[Recorded data]
# # #
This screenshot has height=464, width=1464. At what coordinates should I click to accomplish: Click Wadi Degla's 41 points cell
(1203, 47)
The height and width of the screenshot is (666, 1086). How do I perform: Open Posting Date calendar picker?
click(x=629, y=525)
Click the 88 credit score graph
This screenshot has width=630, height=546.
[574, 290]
# # #
- _Description of the task_
Arrange every line of the records above as a JSON list of strings, one string per line, skipping any blank lines.

- _Written solution_
[
  "This screenshot has height=464, width=1464. At what coordinates should I click to accomplish: Click Wadi Degla's 41 points cell",
  "(1203, 47)",
  "The height and width of the screenshot is (666, 1086). How do I perform: Open Posting Date calendar picker?",
  "click(x=629, y=525)",
  "Click the 88 credit score graph",
  "This screenshot has width=630, height=546.",
  "[574, 290]"
]